SOURCE DOCUMENT:

Gradle Release Notes

The Gradle team is excited to announce Gradle 8.7.

Java 22 is now supported for compiling, testing, and running JVM-based projects.

Script compilation for the Groovy DSL can now be avoided thanks to the build cache.

Additionally, this release includes improvements to build authoring, error and warning messages, the configuration cache, and the Kotlin DSL.

See the full release notes below for details.

We would like to thank the following community members for their contributions to this release of Gradle: Aleksandr Postnov, Björn Kautler, Brice Dutheil, Denis Buzmakov, Federico La Penna, Gregor Dschung, Hal Deadman, Hélio Fernandes Sebastião, Ivan Gavrilovic, Jendrik Johannes, Jörgen Andersson, Marie, pandaninjas, Philip Wedemann, Ryan Schmitt, Steffen Yount, Tyler Kinkade, Zed Spencer-Milnes

Be sure to check out the public roadmap for insight into what's planned for future releases.

Table Of Contents

Upgrade instructions

Switch your build to use Gradle 8.7 by updating your wrapper:

./gradlew wrapper --gradle-version=8.7

See the Gradle 8.x upgrade guide to learn about deprecations, breaking changes and other considerations when upgrading to Gradle 8.7.

For Java, Groovy, Kotlin, and Android compatibility, see the full compatibility notes.

New features and usability improvements

Support for building projects with Java 22

Gradle now supports using Java 22 for compiling, testing, and starting other Java programs. Selecting a language version is done using toolchains.

You cannot run Gradle 8.7 itself with Java 22 because Groovy still needs to support JDK 22. However, future versions are expected to provide this support.

Avoiding Groovy build script compilation thanks to build cache support

The Gradle build cache is a mechanism designed to save time by reusing local or remote outputs from previous builds.

Entries for locating described items:
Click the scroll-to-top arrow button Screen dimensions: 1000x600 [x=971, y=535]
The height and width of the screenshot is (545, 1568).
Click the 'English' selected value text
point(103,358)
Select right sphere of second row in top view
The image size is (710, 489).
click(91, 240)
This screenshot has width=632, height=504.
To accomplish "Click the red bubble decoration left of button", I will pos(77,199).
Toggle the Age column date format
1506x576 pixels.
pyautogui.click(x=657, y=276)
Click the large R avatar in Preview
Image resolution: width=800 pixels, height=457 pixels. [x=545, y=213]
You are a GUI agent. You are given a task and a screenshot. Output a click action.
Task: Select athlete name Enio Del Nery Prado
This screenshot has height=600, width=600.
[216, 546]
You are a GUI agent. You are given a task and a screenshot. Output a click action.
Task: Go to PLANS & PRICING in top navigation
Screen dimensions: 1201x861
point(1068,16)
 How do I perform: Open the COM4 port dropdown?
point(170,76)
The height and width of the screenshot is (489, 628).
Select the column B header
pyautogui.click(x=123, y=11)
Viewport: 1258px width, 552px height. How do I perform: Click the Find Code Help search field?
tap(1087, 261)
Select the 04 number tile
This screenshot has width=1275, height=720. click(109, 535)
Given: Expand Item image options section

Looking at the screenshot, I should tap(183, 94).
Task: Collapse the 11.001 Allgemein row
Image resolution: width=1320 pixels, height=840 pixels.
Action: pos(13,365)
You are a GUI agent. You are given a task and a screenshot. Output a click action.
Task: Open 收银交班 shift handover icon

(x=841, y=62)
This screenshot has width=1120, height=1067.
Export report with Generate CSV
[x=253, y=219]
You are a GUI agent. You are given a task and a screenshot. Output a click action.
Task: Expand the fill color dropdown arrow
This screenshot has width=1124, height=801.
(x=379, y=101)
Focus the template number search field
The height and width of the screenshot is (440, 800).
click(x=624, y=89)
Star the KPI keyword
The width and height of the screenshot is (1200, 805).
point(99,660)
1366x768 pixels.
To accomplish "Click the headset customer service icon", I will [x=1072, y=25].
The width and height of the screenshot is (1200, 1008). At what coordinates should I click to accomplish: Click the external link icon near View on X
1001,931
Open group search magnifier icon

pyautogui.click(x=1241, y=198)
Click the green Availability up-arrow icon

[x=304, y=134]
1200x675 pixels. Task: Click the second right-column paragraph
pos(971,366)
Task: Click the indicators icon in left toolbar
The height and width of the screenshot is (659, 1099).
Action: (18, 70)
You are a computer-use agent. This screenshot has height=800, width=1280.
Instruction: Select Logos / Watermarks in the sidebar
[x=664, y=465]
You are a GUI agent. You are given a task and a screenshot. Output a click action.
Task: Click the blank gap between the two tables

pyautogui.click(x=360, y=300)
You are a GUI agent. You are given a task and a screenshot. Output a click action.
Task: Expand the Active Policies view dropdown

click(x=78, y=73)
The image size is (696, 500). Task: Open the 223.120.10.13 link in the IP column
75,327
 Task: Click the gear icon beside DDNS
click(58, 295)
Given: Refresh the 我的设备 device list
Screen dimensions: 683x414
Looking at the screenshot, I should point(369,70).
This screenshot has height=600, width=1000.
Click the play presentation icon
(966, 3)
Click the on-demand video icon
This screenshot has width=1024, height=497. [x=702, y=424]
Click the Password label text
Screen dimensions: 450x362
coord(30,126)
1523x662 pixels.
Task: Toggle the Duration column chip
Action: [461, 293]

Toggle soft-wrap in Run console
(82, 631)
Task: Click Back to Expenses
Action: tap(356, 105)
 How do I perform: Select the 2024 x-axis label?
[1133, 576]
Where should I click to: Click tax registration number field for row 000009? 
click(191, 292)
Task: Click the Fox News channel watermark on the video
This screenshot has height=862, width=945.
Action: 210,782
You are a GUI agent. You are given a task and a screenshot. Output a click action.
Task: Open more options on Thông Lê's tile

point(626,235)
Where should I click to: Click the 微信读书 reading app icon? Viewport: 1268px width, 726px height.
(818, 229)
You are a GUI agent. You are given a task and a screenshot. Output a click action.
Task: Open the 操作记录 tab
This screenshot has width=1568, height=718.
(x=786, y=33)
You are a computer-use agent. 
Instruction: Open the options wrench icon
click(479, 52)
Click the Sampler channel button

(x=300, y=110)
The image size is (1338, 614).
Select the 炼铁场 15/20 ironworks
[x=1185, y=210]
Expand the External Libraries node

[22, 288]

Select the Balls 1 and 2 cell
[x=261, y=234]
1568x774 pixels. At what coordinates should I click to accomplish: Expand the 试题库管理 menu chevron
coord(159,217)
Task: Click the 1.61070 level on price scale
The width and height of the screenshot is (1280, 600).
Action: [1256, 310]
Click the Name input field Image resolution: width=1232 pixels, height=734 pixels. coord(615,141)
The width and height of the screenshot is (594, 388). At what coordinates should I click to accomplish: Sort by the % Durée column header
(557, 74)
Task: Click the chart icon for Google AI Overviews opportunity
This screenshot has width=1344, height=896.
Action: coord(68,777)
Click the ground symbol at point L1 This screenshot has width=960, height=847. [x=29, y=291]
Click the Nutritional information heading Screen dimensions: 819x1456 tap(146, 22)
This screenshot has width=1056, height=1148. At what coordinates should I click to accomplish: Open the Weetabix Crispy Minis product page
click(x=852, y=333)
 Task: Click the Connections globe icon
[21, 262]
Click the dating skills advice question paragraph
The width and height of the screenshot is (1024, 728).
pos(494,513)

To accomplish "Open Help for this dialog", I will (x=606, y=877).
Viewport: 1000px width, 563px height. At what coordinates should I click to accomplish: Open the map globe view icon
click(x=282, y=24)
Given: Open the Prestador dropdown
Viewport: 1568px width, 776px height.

COMPLETE THE FOLLOWING:
(1) Quote the Gradle 8.7 release notes, starting with "Gradle now supports" and going on through "from previous builds.".
(2) In the Gradle 8.7 release notes, condense the paragraph that begins "You cannot run Gradle 8.7 itself" into a single shorter sentence that keeps its main facts.

ANSWERS PER TASK:
(1)
Gradle now supports using Java 22 for compiling, testing, and starting other Java programs. Selecting a language version is done using toolchains.

You cannot run Gradle 8.7 itself with Java 22 because Groovy still needs to support JDK 22. However, future versions are expected to provide this support.

Avoiding Groovy build script compilation thanks to build cache support

The Gradle build cache is a mechanism designed to save time by reusing local or remote outputs from previous builds.

(2) Gradle 8.7 cannot itself run on Java 22 because Groovy does not yet support JDK 22, though future versions are expected to add this support.